作者投稿和查稿 主编审稿 专家审稿 编委审稿 远程编辑

计算机工程

• •    

基于相关族的半监督特征选择

  • 发布日期:2026-04-14

Semi-Supervised Feature Selection Based on Related Family

  • Published:2026-04-14

摘要: 半监督特征选择是机器学习中处理大规模部分标记数据的有效工具。然而,大多数现有特征选择算法面临着计算效率不足、数据规模有限以及精度不够等挑战。相关族是一个基于粒计算的高效特征选择框架,在大规模数据场景下具备效率优势,但无法处理部分标签数据。为此,本文提出一种基于相关族的半监督特征选择算法(SRF)。首先,提出一种无冗余粒化方法——一致粒化,以及重要度矩阵来构建一种新型的相关族,进而设计了一种半监督特征评价方法,将特征评价的复杂度从二次降低到线性,有效克服了计算效率和规模方面的瓶颈;其次,为进一步提高分类性能,本文采用了三种策略:一是增强信息粒的数据表示能力;二是兼顾信息粒一致性和质量评价特征重要度;三是基于筛选后的高质量特征子集预测伪标签,降低噪声干扰。在12个公开数据集上的实验结果表明,与SemiFREE、Semi2MNR、LMSFS及GMSFS四种代表性算法相比,SRF在分类精度上分别提升了0.88%、2.34%、2.81%和2.58%,同时在计算效率上分别提升了36.70倍、841.56倍、6.52倍和17.04倍,验证了该方法处理大规模部分标签数据的有效性与高效性。

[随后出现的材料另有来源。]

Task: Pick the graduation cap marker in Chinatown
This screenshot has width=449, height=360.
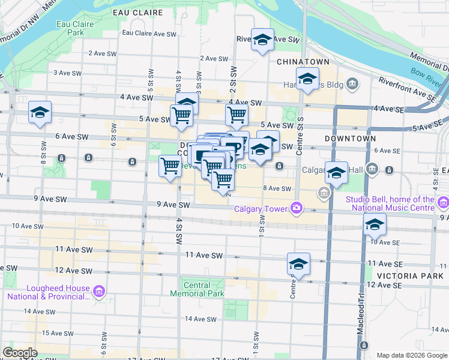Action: pos(307,79)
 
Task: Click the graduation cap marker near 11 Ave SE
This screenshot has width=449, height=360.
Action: pos(298,263)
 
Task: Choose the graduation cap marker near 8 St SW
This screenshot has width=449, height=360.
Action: pos(40,112)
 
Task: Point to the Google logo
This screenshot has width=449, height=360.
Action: pos(20,353)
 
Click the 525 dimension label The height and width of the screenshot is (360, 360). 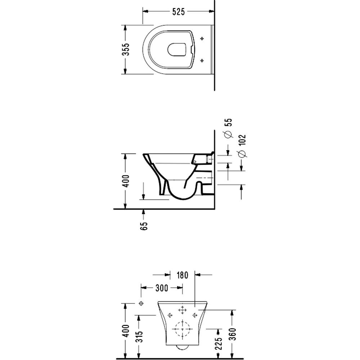179,12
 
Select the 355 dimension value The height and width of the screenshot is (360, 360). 126,49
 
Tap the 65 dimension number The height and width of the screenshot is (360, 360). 144,226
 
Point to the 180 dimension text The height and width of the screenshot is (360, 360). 182,275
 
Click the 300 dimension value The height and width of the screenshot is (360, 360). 162,288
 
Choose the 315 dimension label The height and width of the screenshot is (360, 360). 139,337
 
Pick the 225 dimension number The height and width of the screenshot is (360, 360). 219,343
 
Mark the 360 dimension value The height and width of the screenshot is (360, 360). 232,334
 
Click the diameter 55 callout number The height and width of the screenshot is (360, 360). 229,122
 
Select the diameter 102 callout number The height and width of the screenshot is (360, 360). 242,140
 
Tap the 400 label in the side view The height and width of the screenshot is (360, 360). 126,181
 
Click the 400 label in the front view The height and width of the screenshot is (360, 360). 126,331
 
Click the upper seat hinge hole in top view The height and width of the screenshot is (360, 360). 202,39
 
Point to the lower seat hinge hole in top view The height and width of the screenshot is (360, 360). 202,60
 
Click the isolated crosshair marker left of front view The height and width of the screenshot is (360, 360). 141,303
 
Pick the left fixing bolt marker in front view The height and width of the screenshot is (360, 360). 170,315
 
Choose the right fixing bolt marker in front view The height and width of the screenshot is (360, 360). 195,315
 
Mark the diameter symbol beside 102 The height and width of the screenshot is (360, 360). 242,154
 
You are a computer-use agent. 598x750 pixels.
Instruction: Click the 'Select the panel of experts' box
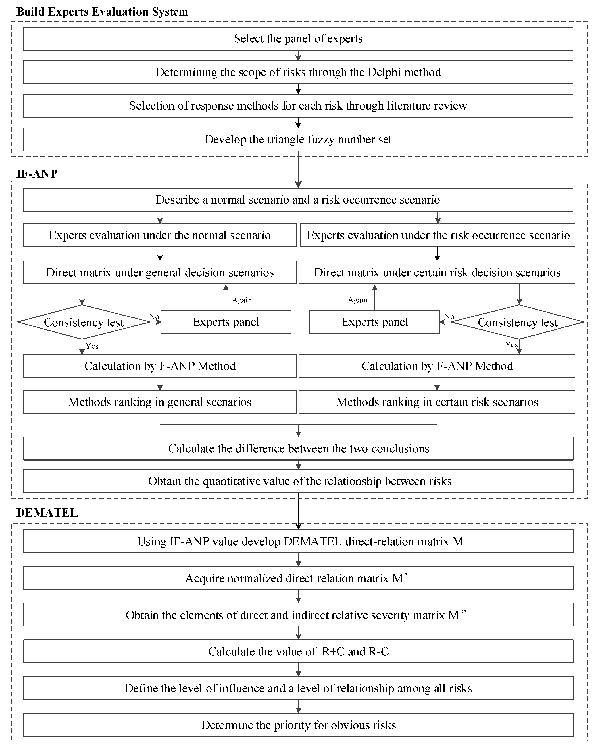pos(298,39)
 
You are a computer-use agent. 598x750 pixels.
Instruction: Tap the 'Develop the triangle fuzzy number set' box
pos(298,139)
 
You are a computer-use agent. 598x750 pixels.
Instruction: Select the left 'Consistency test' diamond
pos(84,322)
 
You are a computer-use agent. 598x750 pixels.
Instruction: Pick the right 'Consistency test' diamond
pos(517,322)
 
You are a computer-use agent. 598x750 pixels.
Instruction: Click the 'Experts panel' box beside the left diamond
pos(226,322)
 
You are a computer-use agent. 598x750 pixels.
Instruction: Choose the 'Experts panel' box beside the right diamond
pos(375,322)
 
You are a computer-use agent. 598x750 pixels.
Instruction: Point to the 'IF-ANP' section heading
pos(37,174)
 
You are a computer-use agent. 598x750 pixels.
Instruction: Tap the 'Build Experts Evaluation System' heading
pos(102,12)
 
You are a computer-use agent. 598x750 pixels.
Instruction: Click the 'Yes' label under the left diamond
pos(92,346)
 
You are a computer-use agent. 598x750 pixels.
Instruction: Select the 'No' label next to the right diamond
pos(449,316)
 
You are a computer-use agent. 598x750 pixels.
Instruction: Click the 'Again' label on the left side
pos(242,300)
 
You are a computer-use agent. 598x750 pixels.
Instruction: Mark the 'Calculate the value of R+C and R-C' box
pos(298,651)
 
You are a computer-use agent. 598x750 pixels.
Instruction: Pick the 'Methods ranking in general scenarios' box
pos(160,402)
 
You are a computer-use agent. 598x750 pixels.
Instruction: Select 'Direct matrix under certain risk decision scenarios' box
pos(437,272)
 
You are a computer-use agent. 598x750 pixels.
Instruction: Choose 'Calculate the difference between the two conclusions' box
pos(298,449)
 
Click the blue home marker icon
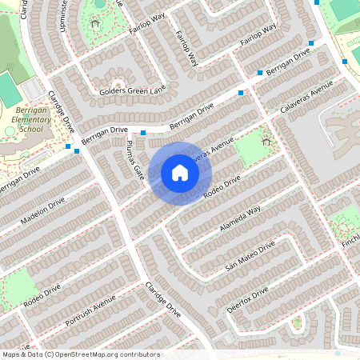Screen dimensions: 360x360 tap(180, 173)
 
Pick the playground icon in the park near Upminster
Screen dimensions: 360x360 tap(95, 24)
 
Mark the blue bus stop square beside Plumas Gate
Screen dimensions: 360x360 tap(143, 132)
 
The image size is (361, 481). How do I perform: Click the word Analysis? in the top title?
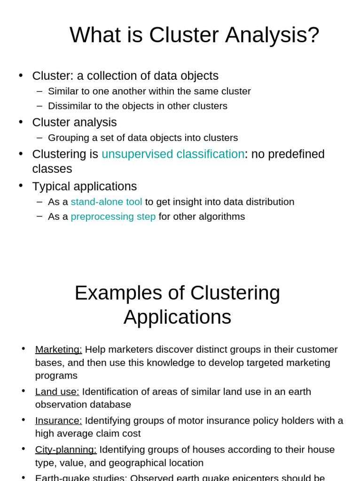(272, 35)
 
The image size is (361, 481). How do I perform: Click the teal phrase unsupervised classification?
(173, 154)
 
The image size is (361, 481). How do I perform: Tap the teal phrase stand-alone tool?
(106, 202)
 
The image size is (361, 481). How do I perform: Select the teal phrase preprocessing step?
(113, 217)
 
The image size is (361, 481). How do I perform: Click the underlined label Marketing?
(58, 349)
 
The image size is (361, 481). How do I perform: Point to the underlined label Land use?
(57, 392)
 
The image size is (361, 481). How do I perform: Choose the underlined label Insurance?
(58, 420)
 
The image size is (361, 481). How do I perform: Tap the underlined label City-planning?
(66, 450)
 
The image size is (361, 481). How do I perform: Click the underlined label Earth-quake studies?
(81, 477)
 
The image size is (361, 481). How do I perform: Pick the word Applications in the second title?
(177, 317)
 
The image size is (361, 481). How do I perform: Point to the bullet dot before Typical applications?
(21, 186)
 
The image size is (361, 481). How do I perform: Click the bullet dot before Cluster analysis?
(21, 122)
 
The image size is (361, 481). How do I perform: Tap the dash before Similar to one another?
(39, 91)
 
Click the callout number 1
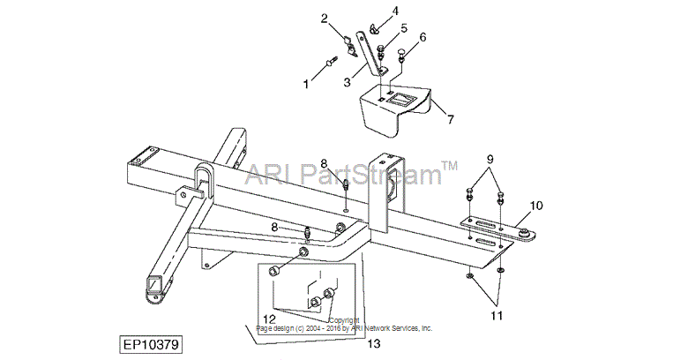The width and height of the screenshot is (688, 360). [x=306, y=84]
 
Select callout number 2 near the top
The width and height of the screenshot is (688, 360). [x=325, y=19]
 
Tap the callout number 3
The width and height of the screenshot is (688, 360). [x=347, y=82]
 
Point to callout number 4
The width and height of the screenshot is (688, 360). [x=395, y=11]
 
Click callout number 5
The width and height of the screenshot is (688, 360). [x=404, y=28]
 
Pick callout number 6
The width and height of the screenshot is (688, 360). [x=423, y=37]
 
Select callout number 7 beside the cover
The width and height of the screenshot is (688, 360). [x=450, y=118]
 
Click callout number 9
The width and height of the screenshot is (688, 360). [x=490, y=159]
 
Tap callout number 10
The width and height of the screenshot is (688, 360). [x=536, y=206]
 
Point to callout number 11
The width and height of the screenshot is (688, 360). [x=497, y=315]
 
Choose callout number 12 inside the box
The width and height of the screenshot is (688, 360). [x=269, y=318]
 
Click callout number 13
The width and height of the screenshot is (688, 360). [x=374, y=343]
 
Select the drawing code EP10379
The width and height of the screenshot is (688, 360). [x=151, y=345]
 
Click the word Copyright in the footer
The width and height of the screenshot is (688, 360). [x=344, y=320]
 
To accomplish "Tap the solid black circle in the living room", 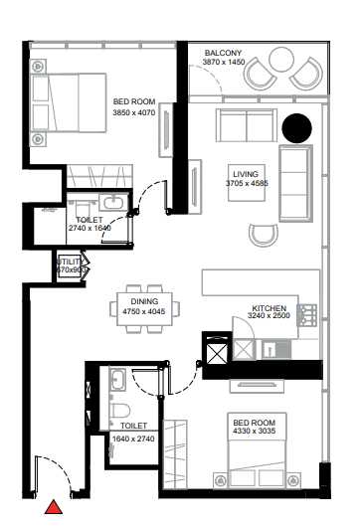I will pyautogui.click(x=293, y=128).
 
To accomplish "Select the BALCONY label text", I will pyautogui.click(x=224, y=53).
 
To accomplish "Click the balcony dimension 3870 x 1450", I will pyautogui.click(x=224, y=63).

Abstract: Semi-supervised feature selection is a powerful tool in machine learning for processing large-scale partially labeled data. However, most existing feature selection algorithms are hindered by challenges such as insufficient computational efficiency, limited scalability, and inadequate accuracy. Related family is a high-efficiency feature selection framework based on granular computing; while it excels in large-scale data scenarios, it remains incapable of handling partially labeled data. To address this, this paper proposes a semi-supervised algorithm based on related family (SRF). First, a redundancy-free granulation method, termed consistent granulation, and a importance degree matrix are introduced to construct a novel related family. This facilitates the design of a semi-supervised feature evaluation method that reduces the complexity from quadratic to linear, effectively overcoming bottlenecks in computational efficiency and scale. Second, to further enhance classification performance, three strategies are implemented: 1) strengthening the data representation capability of information granules; 2) it balances the consistency and the quality of information granules,which are jointly used to evaluate feature importance; and 3) predicting pseudo-labels based on the selected high-quality feature subset to reduce noise interference. Experimental results on 12 public datasets demonstrate that, compared with four representative algorithms—SemiFREE, Semi2MNR, LMSFS, and GMSFS, SRF improves the classification accuracy by 0.88%, 2.34%, 2.81%, and 2.58% respectively. Meanwhile, it enhances the computational efficiency by 36.70 times, 841.56 times, 6.52 times, and 17.04 times respectively. These results verify the effectiveness and efficiency of the proposed method in handling large-scale partially labeled data.